(Reuters) – Home Depot Inc (HD.N) benefited from a solid U.S. housing market and higher job growth that led consumers to spend more at its stores in the holiday shopping quarter, helping the home improvement chain beat sales and profit estimates.
Shares of the company, considered a barometer for the economic health of U.S. households, rose 3.1% to $247 in premarket trading.
The U.S. housing market has gained from the lowest mortgage rates in more than three years after the Federal Reserve lowered borrowing costs thrice in 2019.
Sales of existing homes, which make up about 90% of U.S. home sales, surged 9.6% on a year-on-year basis in January, the National Association of Realtors said last week.
“Our fourth quarter results reflect strength in our core business, solid execution around our holiday events and the overall health of the consumer,” said Home Depot Chief Executive Officer Craig Menear.

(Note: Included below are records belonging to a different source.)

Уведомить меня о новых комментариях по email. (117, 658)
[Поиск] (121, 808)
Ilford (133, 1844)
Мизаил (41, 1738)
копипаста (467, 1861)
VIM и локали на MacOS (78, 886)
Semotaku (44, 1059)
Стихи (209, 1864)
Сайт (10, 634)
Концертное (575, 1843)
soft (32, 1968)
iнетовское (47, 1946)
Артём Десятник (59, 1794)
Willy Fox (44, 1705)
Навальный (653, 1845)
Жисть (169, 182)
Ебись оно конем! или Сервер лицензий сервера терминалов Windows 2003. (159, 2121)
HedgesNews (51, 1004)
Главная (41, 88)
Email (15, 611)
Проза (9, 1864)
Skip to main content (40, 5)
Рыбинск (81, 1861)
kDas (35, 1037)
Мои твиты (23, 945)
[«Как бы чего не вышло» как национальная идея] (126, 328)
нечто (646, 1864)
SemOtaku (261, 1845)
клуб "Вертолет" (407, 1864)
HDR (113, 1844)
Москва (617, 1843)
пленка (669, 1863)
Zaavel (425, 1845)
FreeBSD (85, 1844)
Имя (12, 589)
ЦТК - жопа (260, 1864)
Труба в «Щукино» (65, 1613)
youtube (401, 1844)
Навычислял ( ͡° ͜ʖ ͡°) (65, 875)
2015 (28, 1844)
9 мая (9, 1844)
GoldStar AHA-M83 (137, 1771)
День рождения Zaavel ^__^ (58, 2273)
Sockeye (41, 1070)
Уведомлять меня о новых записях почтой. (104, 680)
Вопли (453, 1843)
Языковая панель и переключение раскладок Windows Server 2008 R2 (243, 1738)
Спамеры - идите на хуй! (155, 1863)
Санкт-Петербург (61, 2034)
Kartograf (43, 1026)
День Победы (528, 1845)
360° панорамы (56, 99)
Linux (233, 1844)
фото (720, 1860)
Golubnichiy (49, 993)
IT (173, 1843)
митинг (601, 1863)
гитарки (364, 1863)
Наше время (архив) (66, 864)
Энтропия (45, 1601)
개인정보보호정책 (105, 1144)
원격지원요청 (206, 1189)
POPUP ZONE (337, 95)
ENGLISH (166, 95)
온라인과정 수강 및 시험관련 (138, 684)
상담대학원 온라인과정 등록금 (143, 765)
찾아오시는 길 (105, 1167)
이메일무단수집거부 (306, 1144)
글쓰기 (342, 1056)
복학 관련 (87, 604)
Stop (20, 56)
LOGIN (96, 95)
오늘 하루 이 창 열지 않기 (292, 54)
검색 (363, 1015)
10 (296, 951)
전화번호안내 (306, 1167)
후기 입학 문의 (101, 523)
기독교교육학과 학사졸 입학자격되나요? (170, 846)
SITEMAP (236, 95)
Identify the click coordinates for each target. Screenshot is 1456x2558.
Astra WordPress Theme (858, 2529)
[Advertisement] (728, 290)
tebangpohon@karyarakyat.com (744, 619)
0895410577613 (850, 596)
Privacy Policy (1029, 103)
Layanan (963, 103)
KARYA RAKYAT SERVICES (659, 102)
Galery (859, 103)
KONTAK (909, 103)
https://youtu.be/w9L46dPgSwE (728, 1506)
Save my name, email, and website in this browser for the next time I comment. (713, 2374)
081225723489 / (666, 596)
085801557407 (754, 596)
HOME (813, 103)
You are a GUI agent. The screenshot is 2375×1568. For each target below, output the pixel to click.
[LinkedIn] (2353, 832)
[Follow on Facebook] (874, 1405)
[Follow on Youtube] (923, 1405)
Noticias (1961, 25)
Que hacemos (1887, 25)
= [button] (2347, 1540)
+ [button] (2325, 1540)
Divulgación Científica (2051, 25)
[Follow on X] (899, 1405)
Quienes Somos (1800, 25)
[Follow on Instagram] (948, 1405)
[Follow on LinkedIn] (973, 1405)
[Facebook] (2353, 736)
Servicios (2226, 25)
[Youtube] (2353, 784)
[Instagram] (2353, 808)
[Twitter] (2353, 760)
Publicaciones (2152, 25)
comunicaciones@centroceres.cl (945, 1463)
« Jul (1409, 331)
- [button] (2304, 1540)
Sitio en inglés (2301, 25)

Same-store sales at Home Depot rose 5.2% in the fourth quarter ended Feb. 2, above expectations of a 4.8% increase, according to IBES data from Refinitiv.
The strong rise in sales also indicates that investments in the marriage of Home Depot’s online and brick-and-mortar businesses is staring to pay off, boding well for this fiscal year, Jefferies analysts wrote.
Three months ago, the company said the initiative, called “One Home Depot”, has not generated the revenue it had expected, prompting the retailer to cut its sales forecast last year.
Net sales fell 2.7% to $25.78 billion, but beat analysts’ average expectation of $25.76 billion.
Net earnings rose to $2.48 billion, or $2.28 per share, from $2.34 billion, or $2.09 per share a year earlier. Analysts were expecting earnings of $2.10 per share.
Home Depot also raised its quarterly dividend by 10% to $1.50 per share.